Ways of Knowing: a New History of Science, Technology and Medicine

I’m working on the introduction of my thesis tentatively titled “Health and the Internet in the Network Society” and I have started to read Ways of Knowing: a New History of Science, Technology and Medicine by John V. Pickstone.

About the book:

In Ways of Knowing, John V. Pickstone provides a new and accessible framework for understanding science, technology, and medicine (STM) in the West from the Renaissance to the present. Pickstone’s approach has four key features. First, he synthesizes the long-term histories and philosophies of disciplines that are normally studied separately. Second, he dissects STM into specific ways of knowing—natural history, analysis, and experimentalism—with separate but interlinked elements. Third, he explores these ways of knowing as forms of work related to our various technologies for making, mending, and destroying. And finally, he relates scientific and technical knowledges to popular understandings and to politics.

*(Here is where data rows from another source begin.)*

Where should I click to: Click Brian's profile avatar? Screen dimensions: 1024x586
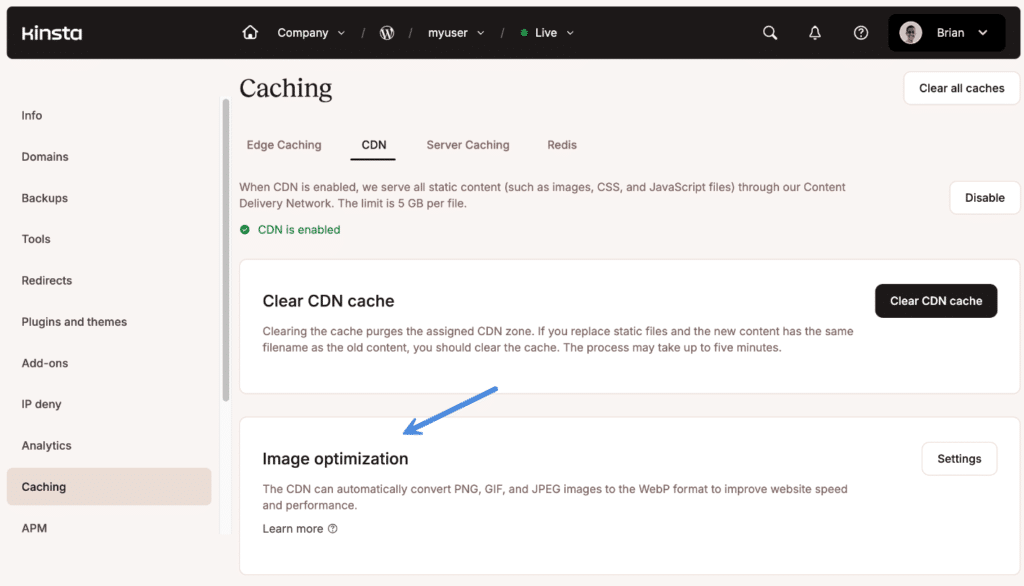pos(910,31)
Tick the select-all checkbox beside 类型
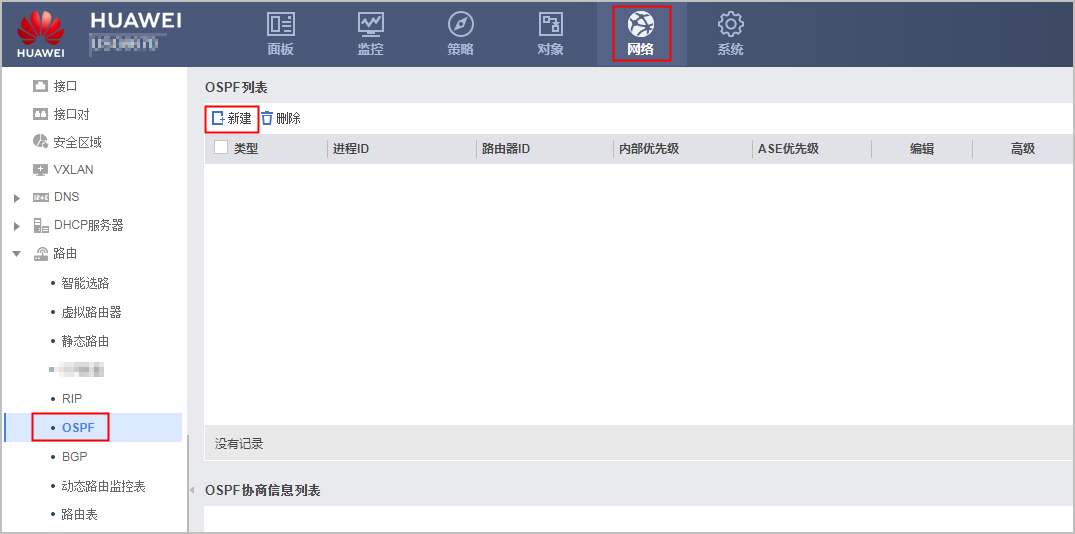 pyautogui.click(x=221, y=148)
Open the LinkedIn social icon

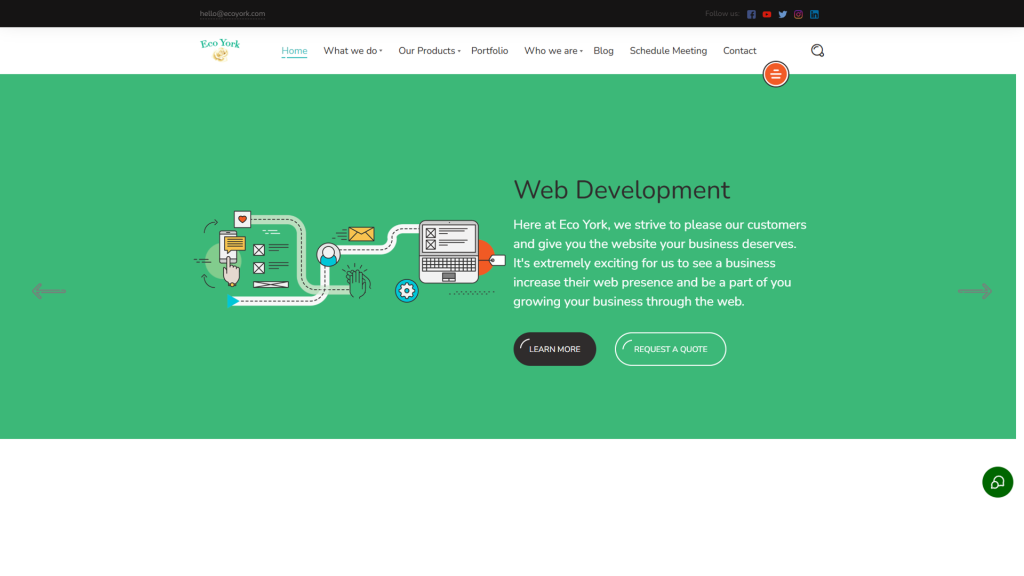tap(814, 14)
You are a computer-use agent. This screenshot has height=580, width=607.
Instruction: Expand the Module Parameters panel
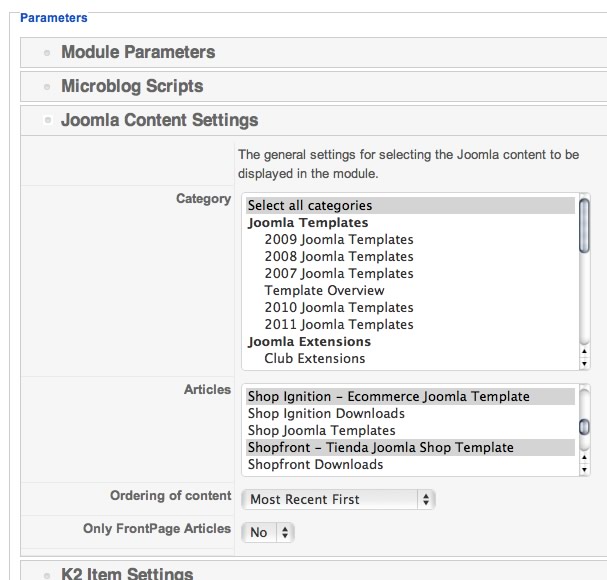click(x=138, y=52)
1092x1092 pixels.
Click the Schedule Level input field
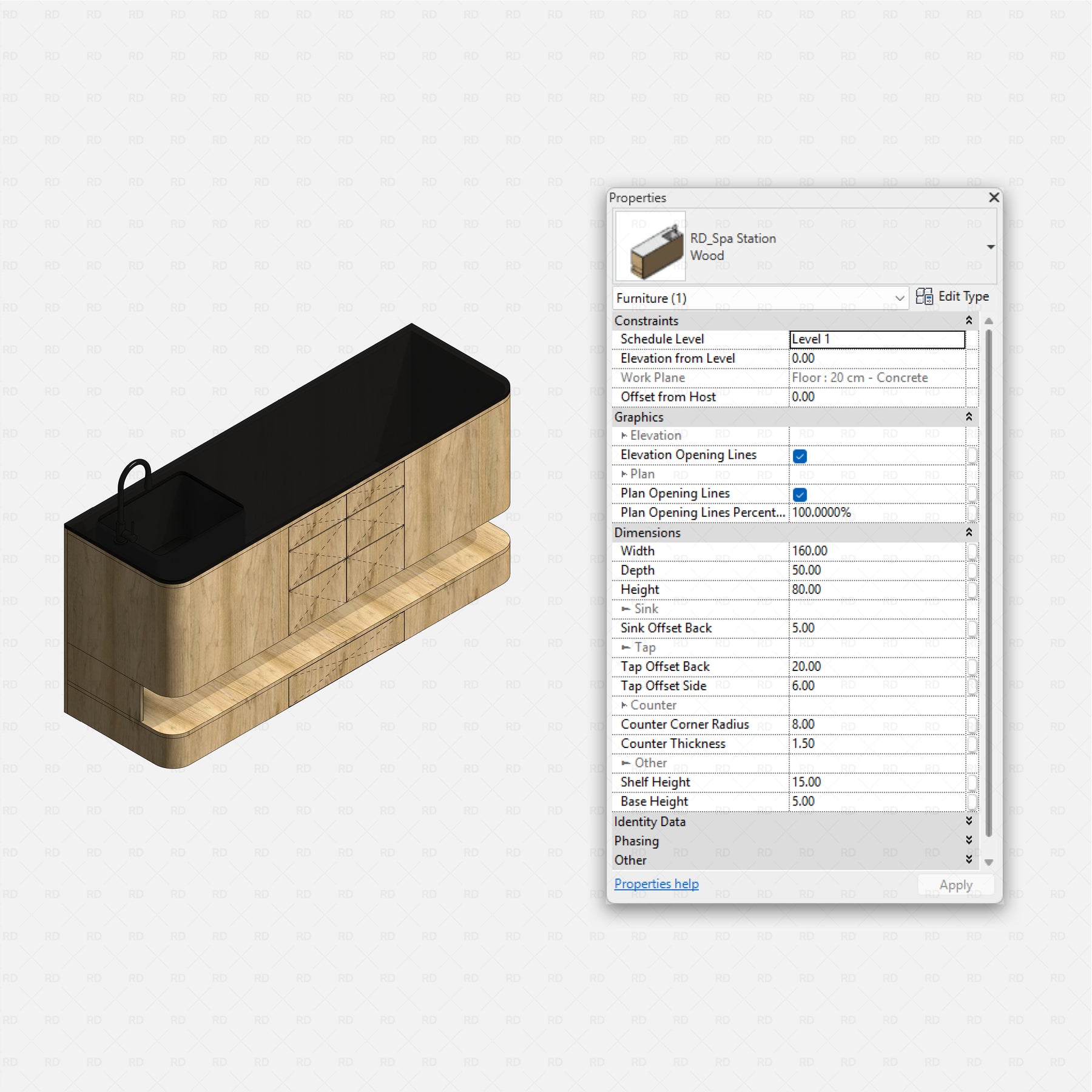pos(877,340)
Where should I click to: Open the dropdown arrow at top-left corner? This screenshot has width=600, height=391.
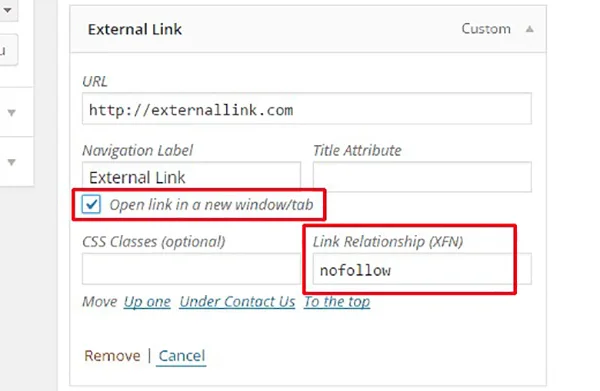pyautogui.click(x=7, y=10)
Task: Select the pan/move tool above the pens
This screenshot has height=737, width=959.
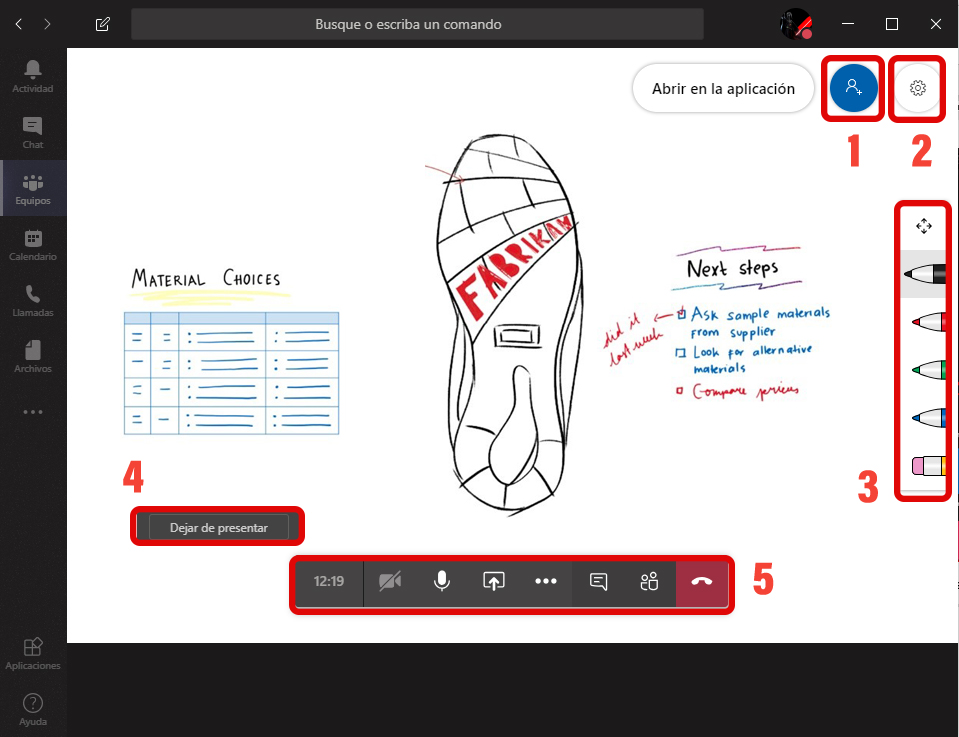Action: [922, 226]
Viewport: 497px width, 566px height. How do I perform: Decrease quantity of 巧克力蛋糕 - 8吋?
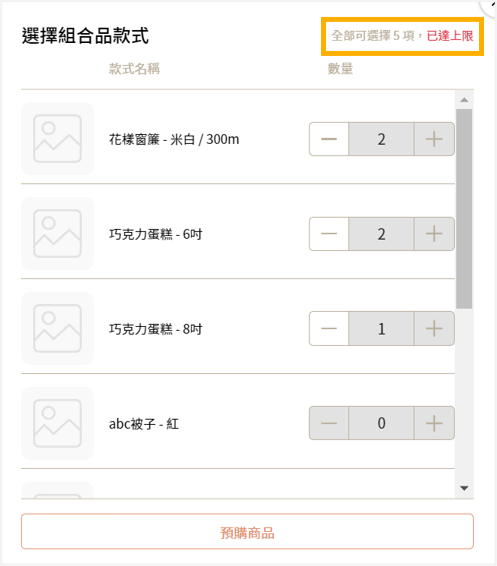[x=329, y=328]
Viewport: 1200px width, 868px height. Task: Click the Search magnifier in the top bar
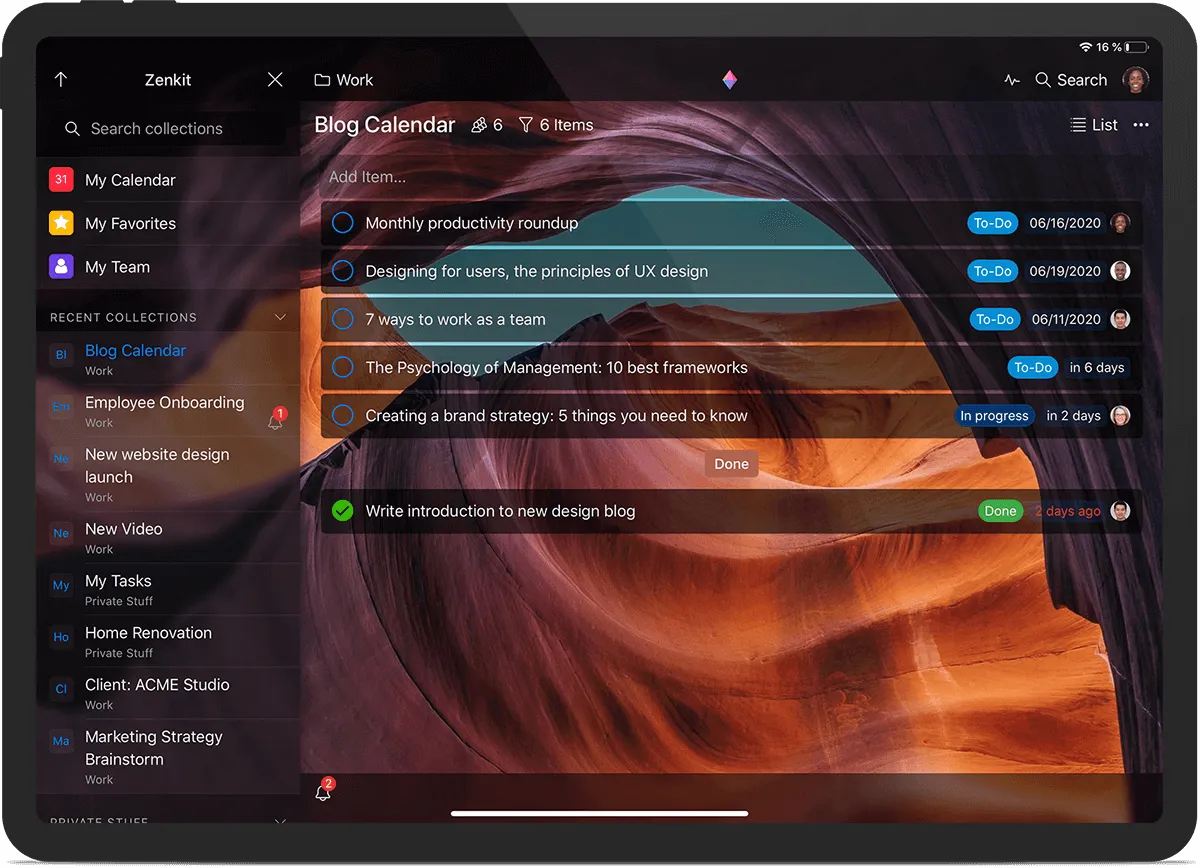(1043, 80)
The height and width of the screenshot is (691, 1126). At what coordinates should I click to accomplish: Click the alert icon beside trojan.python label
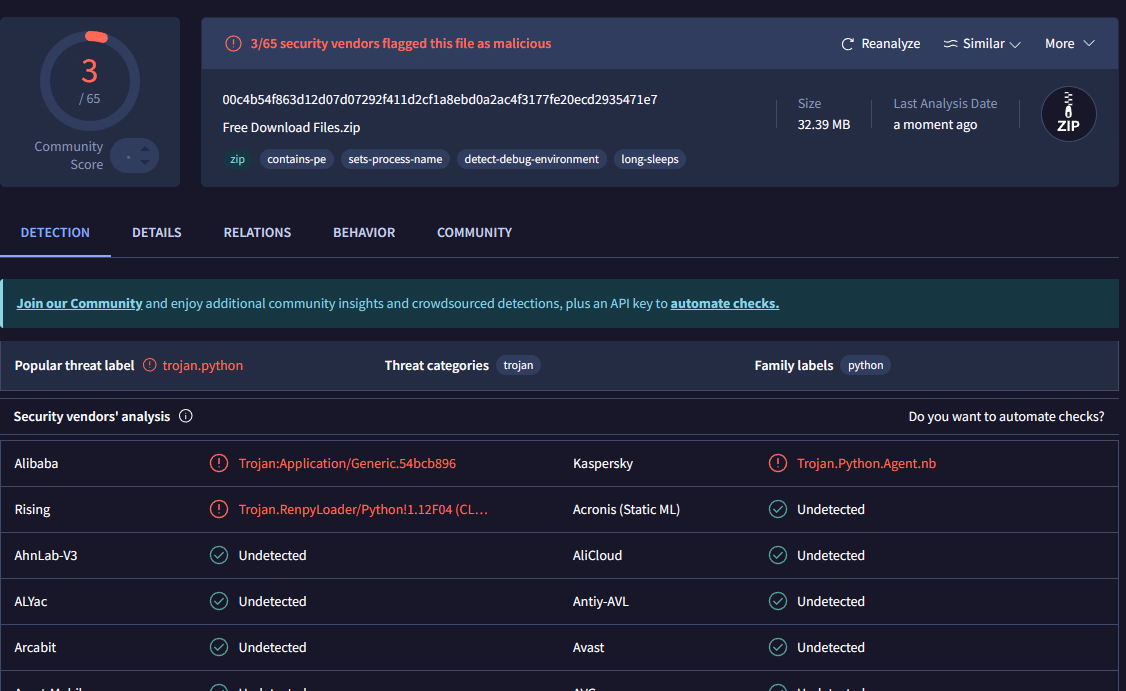150,365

Covering an incredibly wide range of subjects, from minerals and machines to patients and pharmaceuticals, and from experimental physics to genetic engineering, Pickstone’s Ways of Knowing challenges the reader to reexamine traditional conceptualizations of the history, philosophy, and social studies of science, technology, and medicine.

About the author:

John V. Pickstone is director of the Centre for the History of Science, Technology and Medicine and the Wellcome Unit for the History of Medicine at the University of Manchester. He has edited or coedited a number of books, most recently Medicine in the Twentieth Century (with Roger Cooter), and has written widely on the history of biomedical sciences, medicine, and science in Britain, and on medical innovations and policy.

My notes will be reproduced at the wiki.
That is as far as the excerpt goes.